我在美國是做心血管內科的,我們最常見的急救工作,就是對急性心肌梗死的病人進行處理。在美國,病人進急診室后,需要在90分鐘之內給病人做球囊擴張和支架放置手術。這個90分鐘的時間規定,是從大量臨床數據得到的,并且進入了美國的臨床指南。然而在中國國內,目前除了幾個大醫院有這樣的能力,下面的大部分醫院包括市級醫院還做不到。
從這個角度來看,霍勇所說的,“不僅沒有濫用,相反,我們的支架做得完全不夠”是有道理的。在國內,急診支架的使用率才達到5%,剩下90%到95%的急性心梗病人得不到治療。
那么,鐘南山院士的指責錯了嗎?實際上,他的話也是有道理的。他所指出的問題是:很多病人在指征不足的情況下也被安放了支架。例如,在美國,穩定型心絞痛一般是不放支架的,有的病人雖然有70%、80%的梗阻,但因為他是穩定型的,藥物是可以進行良好控制的,所以按臨床指南的要求就不需要放支架。但是,在中國,由于各種復雜的原因,臨床醫生卻偏偏給這種病人放支架。
霍勇和鐘南山兩個人說的都沒有錯,那么,究竟是誰錯了?答案也許是中國的臨床醫療錯了。從鐘、霍二人所提出的問題來看,心臟支架在中國存在著“該用的不用,不該用的濫用”的現象,而這種現象背后直指中國醫療界最突出的問題——臨床醫療行為不規范。

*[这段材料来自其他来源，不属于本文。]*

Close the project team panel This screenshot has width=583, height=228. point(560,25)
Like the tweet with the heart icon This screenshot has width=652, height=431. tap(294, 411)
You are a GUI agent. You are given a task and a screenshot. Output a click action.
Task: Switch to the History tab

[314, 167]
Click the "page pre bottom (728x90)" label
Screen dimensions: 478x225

我在中國做了五年醫生,后來一直在美國從事臨床工作,依我對中美兩國醫療行業的了解,我愿意對兩國臨床醫療的差距做一些分析。
美國有一套很規范的醫療制度。比如說,美國的醫學生培訓、住院醫生和專科醫生培訓,包括做醫生之后的繼續教育等等都是很規范的。規范化保障了醫療高水平的一致性。也就是說,不管醫生是在哪個醫院培訓出來的,他們看病的思路、診斷和治療的方法一般都是一樣的。例如,我們看到一個肺炎病人,不管醫生是從哈佛醫學院出來的醫生,還是從另外一個普通醫學院畢業的鄉村醫生,在處理病人時,他問診的方式、檢查的次序、拍胸片、做血培養、給藥治療,這兩個醫生的診斷過程和最后給的藥幾乎是完全一致的。

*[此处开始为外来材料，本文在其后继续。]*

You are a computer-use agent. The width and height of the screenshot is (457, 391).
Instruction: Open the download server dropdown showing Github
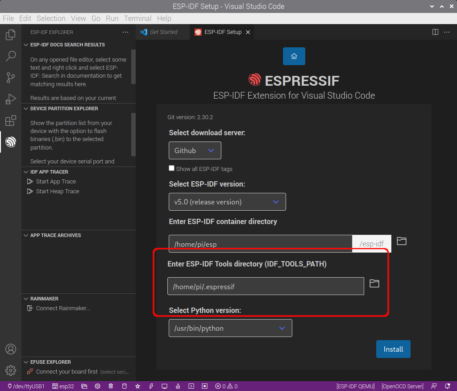[x=195, y=150]
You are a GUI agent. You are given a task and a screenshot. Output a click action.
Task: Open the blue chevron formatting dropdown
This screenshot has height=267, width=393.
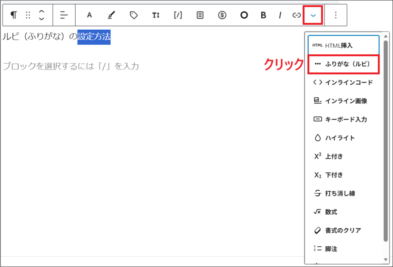click(314, 15)
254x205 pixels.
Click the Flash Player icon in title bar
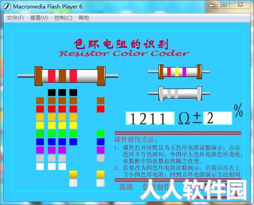tap(7, 7)
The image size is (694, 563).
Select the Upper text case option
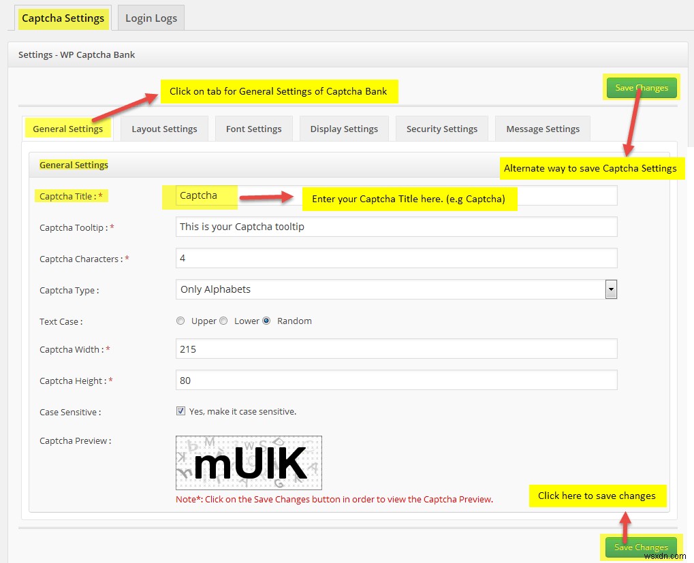pyautogui.click(x=180, y=320)
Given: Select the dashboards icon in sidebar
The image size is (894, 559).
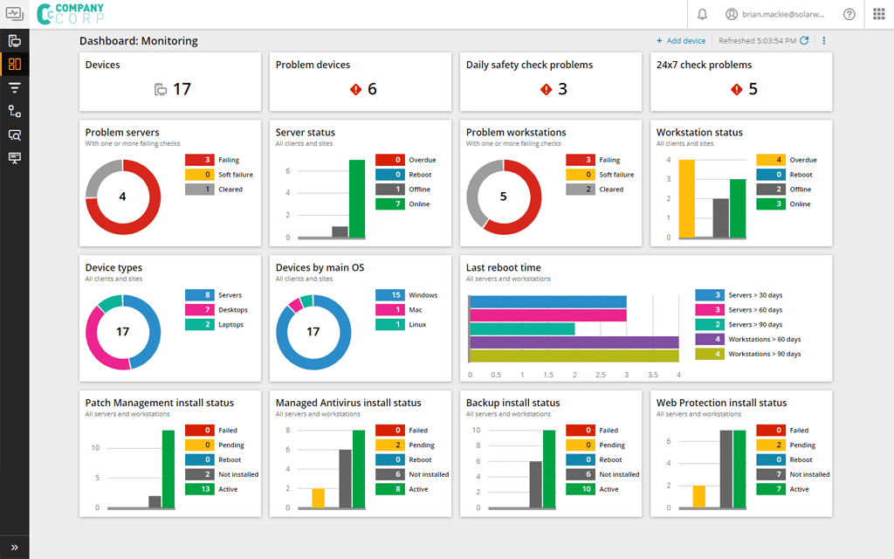Looking at the screenshot, I should [x=15, y=64].
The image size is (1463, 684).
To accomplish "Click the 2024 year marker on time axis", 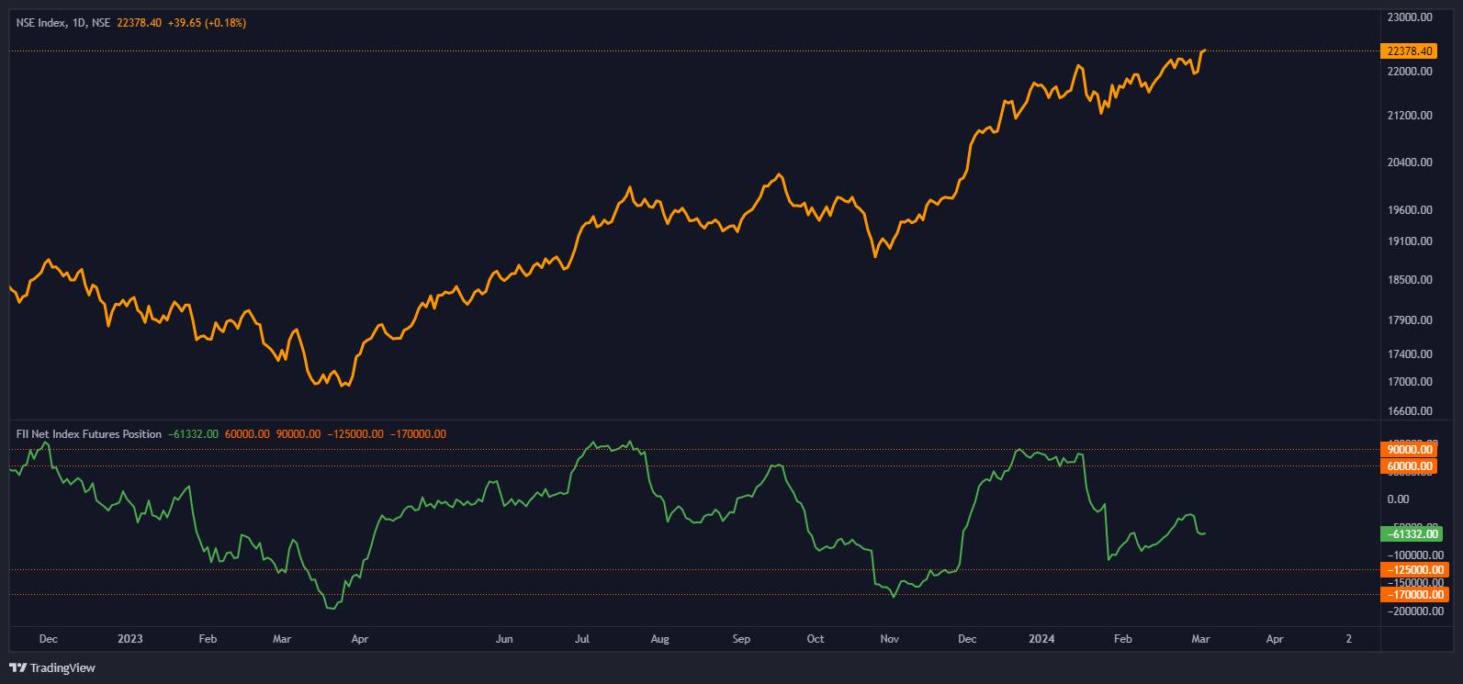I will click(x=1041, y=638).
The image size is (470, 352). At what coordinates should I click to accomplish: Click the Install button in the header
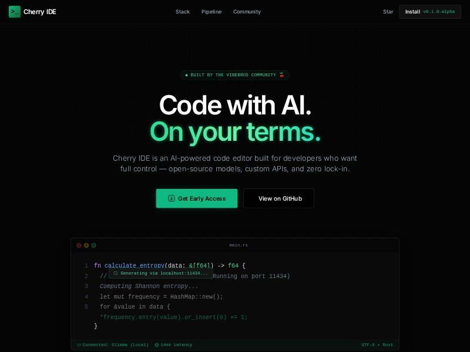(x=413, y=12)
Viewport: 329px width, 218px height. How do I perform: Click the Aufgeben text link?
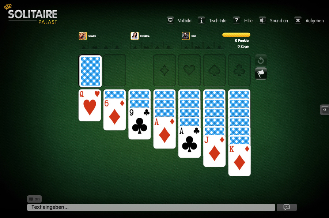314,21
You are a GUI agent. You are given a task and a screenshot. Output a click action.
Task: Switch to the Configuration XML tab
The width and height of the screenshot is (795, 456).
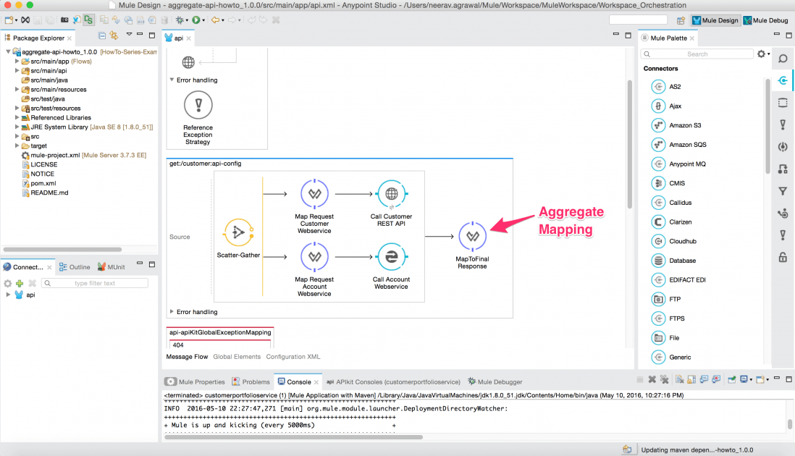click(x=293, y=356)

中國的情況可能就不一樣了:一個醫學院的畢業生,畢業之后分配到不同的醫院,最終的水平就會不一樣,而且差距會很大。一名醫學生畢業以后如果分配到了協和醫院,他就有機會受到很好的培訓,成為一個比較優秀的醫生。而如果另一個醫學生畢業之后分配到一個縣醫院,他受到良好培訓的機會就少很多。五年之后,他就不能和協和的醫生相比了。
而進一步來看,就算是在中國最好的醫院,醫生的很多處理也是不夠規范的,其中夾雜著很多主觀的東西。中國的醫療培訓基本上還處在師傅帶徒弟的階段,“三級查房”制度束縛了青年醫生的能動性,低年資醫生很難獨當一面。這就帶來了臨床工作的規范化程度不夠的問題。

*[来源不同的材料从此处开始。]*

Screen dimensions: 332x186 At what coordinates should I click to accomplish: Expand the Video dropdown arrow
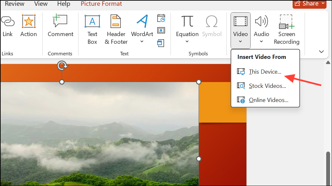[240, 41]
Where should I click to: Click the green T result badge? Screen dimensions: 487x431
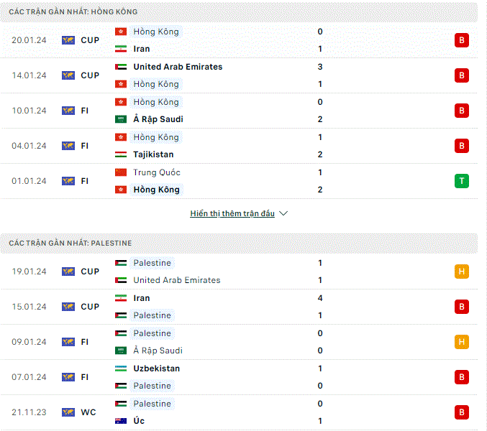[462, 181]
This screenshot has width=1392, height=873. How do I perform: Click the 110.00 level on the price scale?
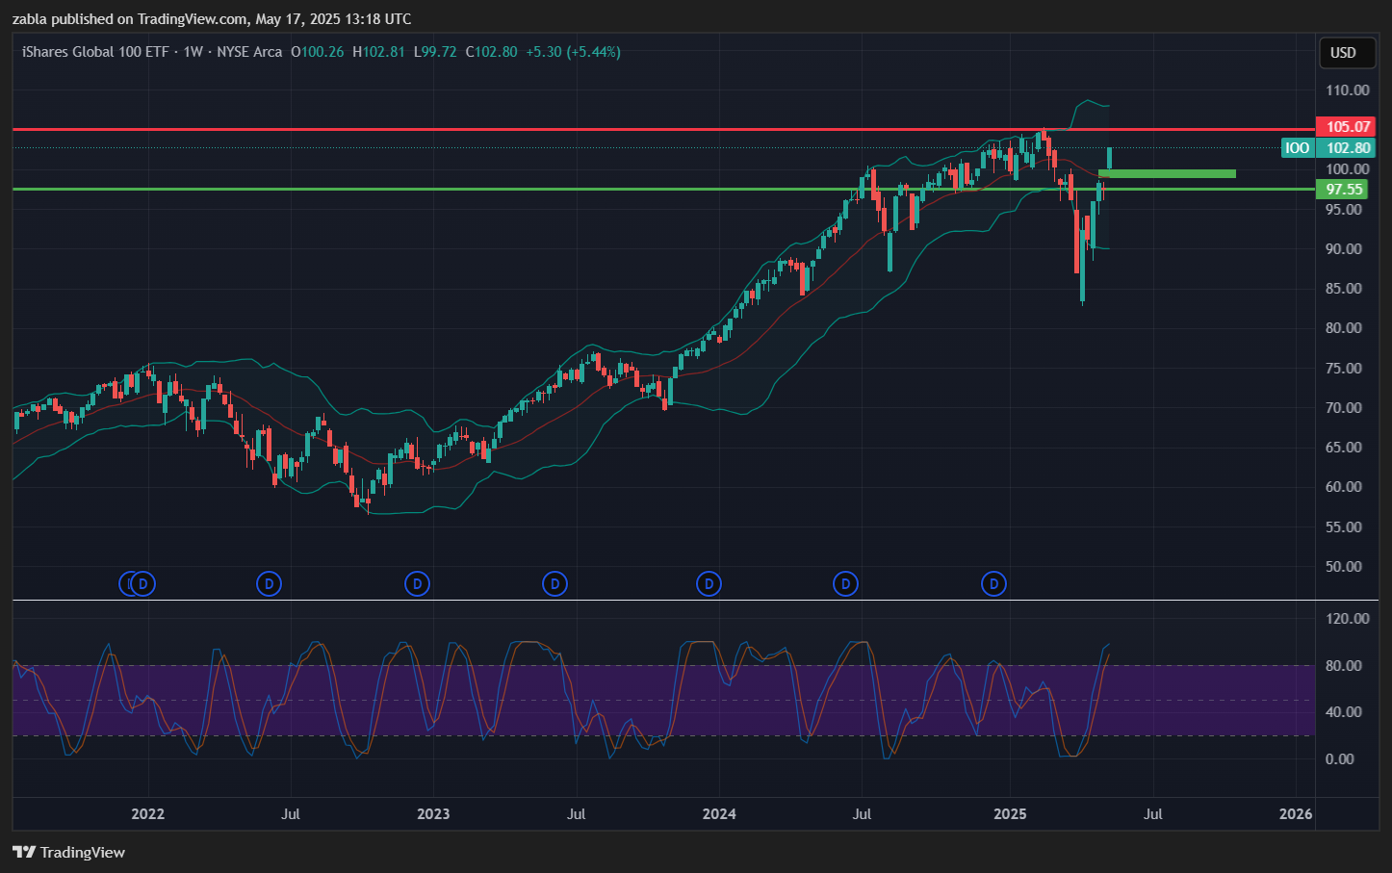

在美國,每一個疾病、每一個處理都有臨床指南。中國其實也有,美國每新出一個指南,中國都會有翻譯,而且中國也制定了很多自己的指南,但是大多數情況下沒有人去執行。這種情況就相當于“有法不依”。
再舉個例子,我有一個朋友,他父親得了癌癥,在一個市級醫院看。醫生說,“你這個病得做化療,可是你都70多歲了,我怕你身體吃不消,化療我們就用半量吧。”聽說此事后我就對朋友說,你把美國的指南帶給他看,指南怎么說,你就跟醫生建議怎么做。因為這個指南是根據成千上萬個病人的資料制定出來的,癌癥治療的方案和效果不能靠想當然。醫生制定化療方案的唯一依據就是臨床指南,醫生不是飯店里的大廚——可以“看人下菜碟兒”。
中國在醫療技術上到底比美國落后多少?以中國今天的經濟實力,無論怎樣先進的醫療設備,中國的醫院肯定都有能力擁有,但硬件設備并不是比較臨床醫療水平的關鍵。可以說,中美之間醫療水平的差距是全面的,其中最關鍵的就在于,中國臨床醫療的規范化程度遠遠不夠。